Como escrevi ainda outro dia, precisamos ter um Clube do Bolinha Econômico na institucionalidade regional. Preferencialmente à parte do Clube dos Prefeitos, recheadíssimo demais de desafios de baixa articulação entre si. Mas nada que não possa também ganhar espaço específico no Clube dos Prefeitos, mas com tratamento prioritário e estratégica num horizonte de reestruturação do tecido de competitividade do Grande ABC. 

Teste explicativo 

Para que os leitores possam ter uma ideia mesmo que vaga do que seria o vestibular da regionalidade preliminarmente na cabeça, vou dar exemplo de uma da questões que seriam levadas aos concorrentes. Uma única questão, que simboliza o espectro geral e indescartável para que se siga um roteiro de foco certeiro. Vamos lá. O tema é desindustrialização, e seriam colocados três cenários distintos:

a) O Grande ABC não sofreu durante qualquer período nada que possa ser caracterizado como desindustrialização, ou seja, quebra da produção de Valor Adicionado do setor de transformação industrial.
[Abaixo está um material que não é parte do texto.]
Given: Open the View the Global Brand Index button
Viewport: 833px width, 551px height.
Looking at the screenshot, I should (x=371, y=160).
b) O Grande ABC sofreu durante alguns períodos cíclicos, compensados na sequência, com um processo de desindustrialização, num movimento que não alterou o ritmo de geração de riqueza da população.

c) O Grande ABC viveu durante os últimos 30 anos períodos prevalecentes de desindustrialização, com a queda do Valor Adicionado, num ritmo em que se caracterizou o rebaixamento estrutural da geração de riqueza da indústria de transformação. 
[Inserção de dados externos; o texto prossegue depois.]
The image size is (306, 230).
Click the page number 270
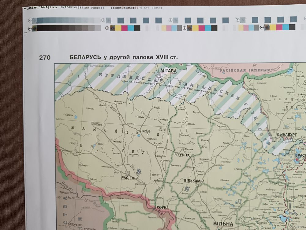[45, 57]
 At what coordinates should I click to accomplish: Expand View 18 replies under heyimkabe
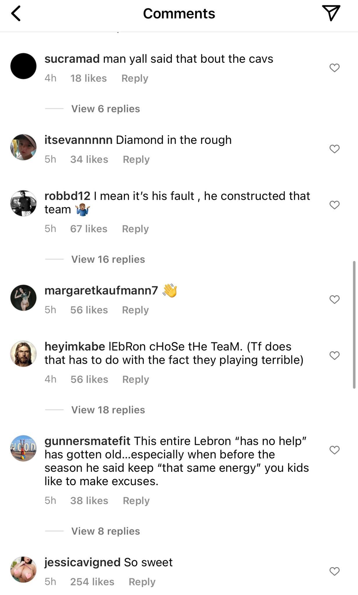(108, 410)
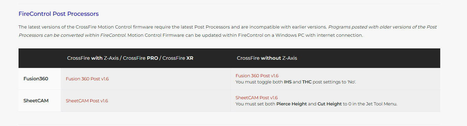Open SheetCAM Post v1.6 link for CrossFire with Z-Axis
This screenshot has width=467, height=126.
87,101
Repararam que os cenários são mesmos distintos no sentido de que a primeira alternativa tem gênese panglossiana, a segunda segue um caminho menos cor de rosa e o terceiro invade a grande área da tragédia? 

Mesmice descartável 

Agora imaginem algo como 50 questões a serem respondidas sob o mesmo critério classificatório? O mapa da mina do conhecimento individual dos concorrentes não deixaria dúvida quanto ao preparo para estar na linha de frente de um agrupamento com sangue de regionalidade nas veias, independentemente da grife institucional que os pretendidos selecionados representariam. 

A tradução disso é que já cansei a assistir a filmes de baixa produtividade no campo institucional da região, entre outras razões porque valem mais os dísticos de entidades que estão em desacordo com a realidade histórica, enviando representantes sem apetrechamento cultural e apetite operacional para colaborarem efetivamente nas mudanças.

A mesmice do passado que viceja ainda hoje no Grande ABC quando se trata de selecionar gente para cuidar do futuro num ambiente público é péssima conselheira às transformações. Vestibular neles!